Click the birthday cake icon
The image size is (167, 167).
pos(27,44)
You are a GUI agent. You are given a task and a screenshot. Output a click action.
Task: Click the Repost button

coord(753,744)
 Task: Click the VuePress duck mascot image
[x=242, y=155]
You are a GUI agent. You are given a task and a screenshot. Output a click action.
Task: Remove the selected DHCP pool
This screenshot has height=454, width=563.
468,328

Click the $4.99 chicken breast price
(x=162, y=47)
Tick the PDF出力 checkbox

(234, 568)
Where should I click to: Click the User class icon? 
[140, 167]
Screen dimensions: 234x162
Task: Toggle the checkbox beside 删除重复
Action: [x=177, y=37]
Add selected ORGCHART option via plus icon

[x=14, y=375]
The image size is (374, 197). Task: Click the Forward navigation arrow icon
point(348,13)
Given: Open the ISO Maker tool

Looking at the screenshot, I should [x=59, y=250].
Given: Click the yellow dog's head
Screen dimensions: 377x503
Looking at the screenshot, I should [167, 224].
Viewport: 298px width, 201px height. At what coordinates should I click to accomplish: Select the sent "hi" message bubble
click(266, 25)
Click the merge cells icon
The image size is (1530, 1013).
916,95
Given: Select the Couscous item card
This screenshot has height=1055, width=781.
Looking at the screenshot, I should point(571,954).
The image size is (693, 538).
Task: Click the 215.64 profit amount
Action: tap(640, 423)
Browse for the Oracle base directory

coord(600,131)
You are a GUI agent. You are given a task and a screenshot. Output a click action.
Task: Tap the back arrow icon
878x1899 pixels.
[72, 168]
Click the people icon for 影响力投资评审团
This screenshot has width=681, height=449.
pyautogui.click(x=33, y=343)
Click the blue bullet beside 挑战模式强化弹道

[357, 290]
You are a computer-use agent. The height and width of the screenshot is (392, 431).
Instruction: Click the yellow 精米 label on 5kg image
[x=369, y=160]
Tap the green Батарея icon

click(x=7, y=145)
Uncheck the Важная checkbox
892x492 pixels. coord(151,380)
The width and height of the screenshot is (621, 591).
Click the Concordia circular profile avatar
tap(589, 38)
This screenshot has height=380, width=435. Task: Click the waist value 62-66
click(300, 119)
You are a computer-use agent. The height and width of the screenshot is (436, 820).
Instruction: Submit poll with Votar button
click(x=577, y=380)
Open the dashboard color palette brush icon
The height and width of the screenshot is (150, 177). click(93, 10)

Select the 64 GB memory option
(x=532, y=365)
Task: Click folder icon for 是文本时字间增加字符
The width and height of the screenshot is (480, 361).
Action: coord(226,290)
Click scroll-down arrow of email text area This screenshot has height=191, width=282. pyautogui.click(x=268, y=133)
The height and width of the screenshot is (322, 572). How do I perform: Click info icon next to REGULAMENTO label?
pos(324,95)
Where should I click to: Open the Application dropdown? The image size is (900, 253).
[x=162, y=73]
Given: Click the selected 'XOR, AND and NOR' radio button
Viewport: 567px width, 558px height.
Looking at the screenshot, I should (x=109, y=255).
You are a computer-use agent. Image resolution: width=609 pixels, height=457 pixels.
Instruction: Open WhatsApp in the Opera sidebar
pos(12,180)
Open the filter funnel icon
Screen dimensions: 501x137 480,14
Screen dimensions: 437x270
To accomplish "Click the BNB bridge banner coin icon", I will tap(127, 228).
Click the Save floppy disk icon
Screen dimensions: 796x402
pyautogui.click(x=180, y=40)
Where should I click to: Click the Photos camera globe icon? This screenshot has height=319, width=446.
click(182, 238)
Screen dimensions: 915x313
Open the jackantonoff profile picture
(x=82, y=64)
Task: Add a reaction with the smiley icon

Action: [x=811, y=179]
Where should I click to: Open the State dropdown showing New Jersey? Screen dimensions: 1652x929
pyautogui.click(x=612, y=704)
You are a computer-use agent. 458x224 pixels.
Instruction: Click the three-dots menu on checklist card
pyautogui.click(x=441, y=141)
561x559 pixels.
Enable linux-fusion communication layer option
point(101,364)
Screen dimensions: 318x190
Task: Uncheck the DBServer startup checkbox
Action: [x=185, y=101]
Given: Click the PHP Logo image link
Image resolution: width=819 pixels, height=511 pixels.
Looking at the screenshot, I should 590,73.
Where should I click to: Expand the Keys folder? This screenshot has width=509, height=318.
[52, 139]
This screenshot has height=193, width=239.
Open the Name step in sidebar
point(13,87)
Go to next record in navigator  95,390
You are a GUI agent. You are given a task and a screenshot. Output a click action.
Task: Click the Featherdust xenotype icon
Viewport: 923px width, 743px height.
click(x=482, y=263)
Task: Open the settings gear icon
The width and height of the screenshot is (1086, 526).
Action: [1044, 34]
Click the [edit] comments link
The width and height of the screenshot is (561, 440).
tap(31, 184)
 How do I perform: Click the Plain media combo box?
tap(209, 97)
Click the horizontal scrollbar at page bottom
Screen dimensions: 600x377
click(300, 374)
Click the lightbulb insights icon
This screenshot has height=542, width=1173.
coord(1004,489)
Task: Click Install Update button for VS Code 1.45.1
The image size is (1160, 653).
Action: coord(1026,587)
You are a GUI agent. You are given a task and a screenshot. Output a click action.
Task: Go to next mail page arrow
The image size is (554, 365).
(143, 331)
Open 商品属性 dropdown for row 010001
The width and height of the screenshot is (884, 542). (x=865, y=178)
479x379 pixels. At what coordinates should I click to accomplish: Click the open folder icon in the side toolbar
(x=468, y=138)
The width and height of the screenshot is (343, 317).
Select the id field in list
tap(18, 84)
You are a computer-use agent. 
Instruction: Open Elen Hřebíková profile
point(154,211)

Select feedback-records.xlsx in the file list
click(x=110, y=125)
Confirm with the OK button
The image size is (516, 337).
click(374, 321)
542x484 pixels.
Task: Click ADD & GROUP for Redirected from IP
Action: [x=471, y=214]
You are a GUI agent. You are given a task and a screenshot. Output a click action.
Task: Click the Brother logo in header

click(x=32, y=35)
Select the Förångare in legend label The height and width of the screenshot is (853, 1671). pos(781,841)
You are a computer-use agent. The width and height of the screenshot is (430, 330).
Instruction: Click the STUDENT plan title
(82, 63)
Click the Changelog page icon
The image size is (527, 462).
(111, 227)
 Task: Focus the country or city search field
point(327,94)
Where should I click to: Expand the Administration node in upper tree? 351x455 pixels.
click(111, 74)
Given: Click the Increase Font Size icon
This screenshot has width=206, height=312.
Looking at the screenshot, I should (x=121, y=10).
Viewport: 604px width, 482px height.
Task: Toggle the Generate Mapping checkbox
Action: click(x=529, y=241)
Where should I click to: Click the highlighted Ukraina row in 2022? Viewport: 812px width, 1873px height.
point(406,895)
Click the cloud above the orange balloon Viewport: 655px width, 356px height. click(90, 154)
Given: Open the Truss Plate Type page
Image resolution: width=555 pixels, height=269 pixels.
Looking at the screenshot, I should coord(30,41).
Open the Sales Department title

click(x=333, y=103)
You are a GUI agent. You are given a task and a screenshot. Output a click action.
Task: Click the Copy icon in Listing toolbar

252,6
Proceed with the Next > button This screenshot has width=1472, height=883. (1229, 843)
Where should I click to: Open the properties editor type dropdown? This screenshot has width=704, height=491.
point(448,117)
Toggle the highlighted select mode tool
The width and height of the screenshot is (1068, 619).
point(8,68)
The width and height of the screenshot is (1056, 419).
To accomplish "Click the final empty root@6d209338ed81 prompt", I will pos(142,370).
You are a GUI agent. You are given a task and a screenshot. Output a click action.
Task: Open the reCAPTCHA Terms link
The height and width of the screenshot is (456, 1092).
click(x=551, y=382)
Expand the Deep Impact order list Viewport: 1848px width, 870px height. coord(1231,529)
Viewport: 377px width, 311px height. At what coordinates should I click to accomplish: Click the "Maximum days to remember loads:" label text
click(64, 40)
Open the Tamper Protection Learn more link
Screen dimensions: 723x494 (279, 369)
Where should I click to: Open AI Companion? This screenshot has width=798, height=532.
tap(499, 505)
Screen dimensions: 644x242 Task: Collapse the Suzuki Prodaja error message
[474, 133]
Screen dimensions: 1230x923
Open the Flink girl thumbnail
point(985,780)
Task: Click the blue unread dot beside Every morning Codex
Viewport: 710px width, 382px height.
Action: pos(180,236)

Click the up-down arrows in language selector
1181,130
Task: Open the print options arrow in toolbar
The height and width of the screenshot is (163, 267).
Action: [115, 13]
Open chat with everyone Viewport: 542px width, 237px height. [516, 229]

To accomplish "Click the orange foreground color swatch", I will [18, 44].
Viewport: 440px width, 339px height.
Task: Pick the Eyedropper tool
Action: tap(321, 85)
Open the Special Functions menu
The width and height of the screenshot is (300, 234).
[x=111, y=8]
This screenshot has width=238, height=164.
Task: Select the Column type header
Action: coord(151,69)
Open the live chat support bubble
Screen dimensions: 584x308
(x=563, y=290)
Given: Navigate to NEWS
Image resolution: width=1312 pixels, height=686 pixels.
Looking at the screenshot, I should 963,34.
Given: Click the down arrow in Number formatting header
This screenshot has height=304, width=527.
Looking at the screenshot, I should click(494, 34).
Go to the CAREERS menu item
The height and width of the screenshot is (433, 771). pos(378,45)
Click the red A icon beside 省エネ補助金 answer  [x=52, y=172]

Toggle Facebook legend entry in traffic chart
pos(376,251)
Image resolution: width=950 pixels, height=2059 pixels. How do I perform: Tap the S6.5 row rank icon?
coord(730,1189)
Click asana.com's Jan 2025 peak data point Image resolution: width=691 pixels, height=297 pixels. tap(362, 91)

■ ■ ■ ■ ■

:: Goal of the exercise ::
Repeat only the lines running from the line that contains "Go to the CAREERS menu item" through the last line above, inclusive.

:: Result below ::
Go to the CAREERS menu item
The height and width of the screenshot is (433, 771). pos(378,45)
Click the red A icon beside 省エネ補助金 answer  [x=52, y=172]

Toggle Facebook legend entry in traffic chart
pos(376,251)
Image resolution: width=950 pixels, height=2059 pixels. How do I perform: Tap the S6.5 row rank icon?
coord(730,1189)
Click asana.com's Jan 2025 peak data point Image resolution: width=691 pixels, height=297 pixels. tap(362, 91)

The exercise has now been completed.